Abstract

Hoping to stop the ratification of a treaty of incorporating union with England, late in 1706 the parish minister Robert Wylie quoted the Declaration of Arbroath in a draft manifesto for an armed uprising. Rather than seeing Wylie’s manifesto as part of a perceived tradition of popular sovereignty rooted in the Declaration of Arbroath, this paper asks what his quotation reveals about this early modern moment.
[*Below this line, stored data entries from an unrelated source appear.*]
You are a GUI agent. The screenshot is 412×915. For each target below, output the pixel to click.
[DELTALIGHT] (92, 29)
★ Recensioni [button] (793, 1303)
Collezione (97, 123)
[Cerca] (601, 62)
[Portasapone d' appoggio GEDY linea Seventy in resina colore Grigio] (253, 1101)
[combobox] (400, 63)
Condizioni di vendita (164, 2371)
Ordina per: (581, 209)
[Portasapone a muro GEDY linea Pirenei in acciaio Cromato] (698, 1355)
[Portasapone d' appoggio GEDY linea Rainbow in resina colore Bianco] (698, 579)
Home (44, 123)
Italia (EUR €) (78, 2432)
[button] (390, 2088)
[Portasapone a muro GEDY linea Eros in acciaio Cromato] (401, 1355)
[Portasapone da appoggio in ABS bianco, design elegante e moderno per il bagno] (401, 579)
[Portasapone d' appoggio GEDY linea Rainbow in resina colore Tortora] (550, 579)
It confirms a growing awareness of the Declaration of Arbroath in Scottish political culture and its usefulness as patriotic rhetoric for Whigs and Jacobites alike, aided by the publication of English translations from 1689. It shows how Wylie used the Declaration to suggest that the pro-treaty majority in the Scottish parliament was a traitorous faction out of step with the mind of a nation bound by its covenant oaths and how this attack on the legitimacy of the estates went against more than a century of presbyterian efforts to bolster the authority of the parliament as a counter to Stewart power. Wylie’s document thus confirms the rising relevance of public opinion in this era and its construction in terms of conscience and covenants; and underlines a key struggle in the making of the union between extra-parliamentary opinion, highlighted in petitions and weaponised through calls for recesses and special assemblies, and the stature of the Scottish parliament as the embodiment of the political nation.